Para solucionar essa questão do chat, Aluísio Júnior faz pausas a cada meia hora e fala o nome de determinados estudantes. “Convoco alguns para participarem”, afirma. “Eles não gostam de abrir o microfone para falar, acabam sempre digitando a dúvida. Também tento interações mais descontraídas, para a aula ficar mais dinâmica. Não dá para eu ficar falando sozinho por 1h30 – pergunto se alguém sabe tocar violão, por exemplo. Outro dia, um aluno puxou um berimbau e tocou”, diz.
Apesar das dificuldades trazidas pela distância física, os docentes percebem um ganho: em frente às telas, alguns alunos se sentem mais encorajados para fazer uma pergunta. “A aula inibe os mais tímidos. Eles acabam perdendo a vergonha nas chamadas de vídeo, aí escrevem no chat”, conta Júnior.
Tempo de preparo de aula fica maior
O tempo para preparar as aulas ficou maior: o conteúdo que, antes da pandemia, era ensinado apenas com giz/caneta e lousa passa a ser apresentado em slides, de forma mais condensada. “Para prepará-los, levo de 4 a 5 dias”, diz Manzi.

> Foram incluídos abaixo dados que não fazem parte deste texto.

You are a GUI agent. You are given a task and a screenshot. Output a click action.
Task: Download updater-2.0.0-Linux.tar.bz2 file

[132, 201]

“Preciso correr atrás de imagens que substituam os desenhos que eu fazia. Também encontrei um programa que permite que eu apareça enquanto os slides estão sendo exibidos. É trabalhoso, mas está dando certo”, completa.

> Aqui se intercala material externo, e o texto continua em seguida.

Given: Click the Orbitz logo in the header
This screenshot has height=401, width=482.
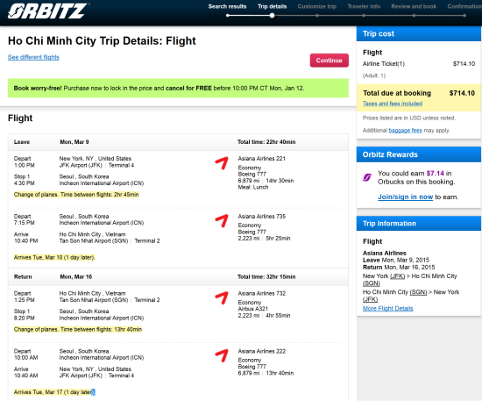Looking at the screenshot, I should click(47, 11).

Wander Azanha, professor de física da Oficina do Estudante, em Campinas (SP), preferiu comprar uma lousa branca e pendurá-la em seu escritório. “Fica mais dinâmico. Alguns professores estão comprando as lousas digitais, mas os preços subiram muito durante a pandemia”, conta.

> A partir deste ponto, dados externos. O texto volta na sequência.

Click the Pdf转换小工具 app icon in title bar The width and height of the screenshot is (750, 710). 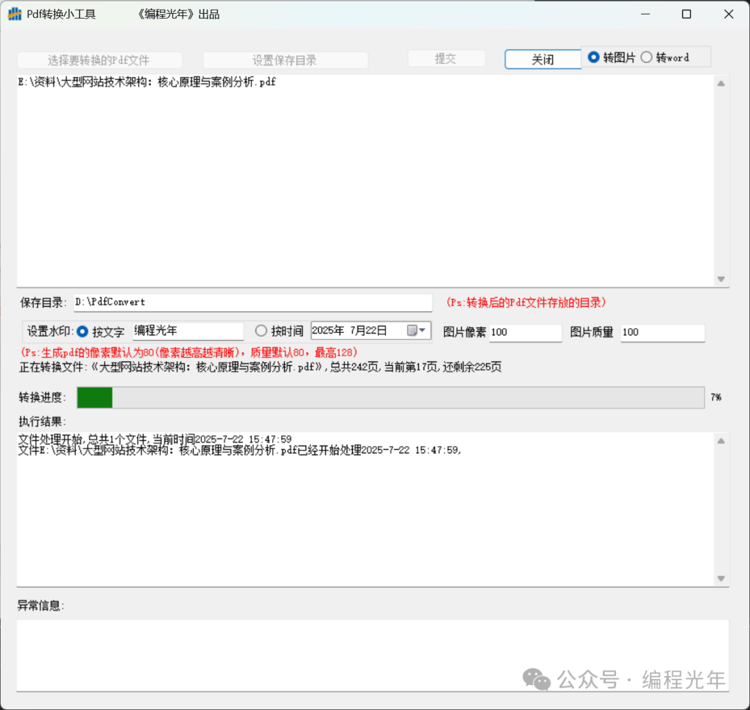[x=15, y=14]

Outra preocupação a ser levada em conta, no preparo das aulas, é o tempo. Izidoro, por exemplo, precisa apresentar o conteúdo de 100 minutos em apenas 40. “O professor vira um roteirista. Elaboro um roteiro pré-aula, testo e vejo se está dando certo. Tento prever quais dúvidas os alunos terão, para não precisar aguardar o chat. É um trabalho diferente do que eu estava acostumado. Era só pegar o giz, que a coisa já acontecia”, brinca.
Compra de equipamentos e de ‘chroma key’
As casas dos professores viraram basicamente estúdios: cômodos receberam iluminação especial e até um varal com pano verde – uma espécie de “chroma key”. Essa técnica permite que, pelo computador, a cor sólida do fundo seja substituída por qualquer outra imagem.
“Já busquei uma foto de banheiro chique na internet e a coloquei como fundo. É um jeito de descontrair por alguns minutos e manter a concentração dos alunos”, diz o professor Izidoro. “Também brinco de colocar uma camiseta verde e fingir que estou desaparecendo.”
Já Tony Manzi preferiu comprar o “chroma key” para apresentar o conteúdo de biologia de um modo mais criativo. “Quero projetar imagens dos animais, das células ou das plantas”, diz. E as compras do professor não pararam por aí. “Nas minhas primeiras aulas online, vi que a câmera tinha imagem embaçada, a falta de iluminação criava sombras e a qualidade do áudio não estava boa”, conta Manzi. “Fui atrás de uma ‘webcam’ melhor, de um microfone de lapela e de uma luz boa. Fiquei vendo como os ‘youtubers’ de game fazem. São investimentos para uma aula melhor”, diz. *As informações são do G1.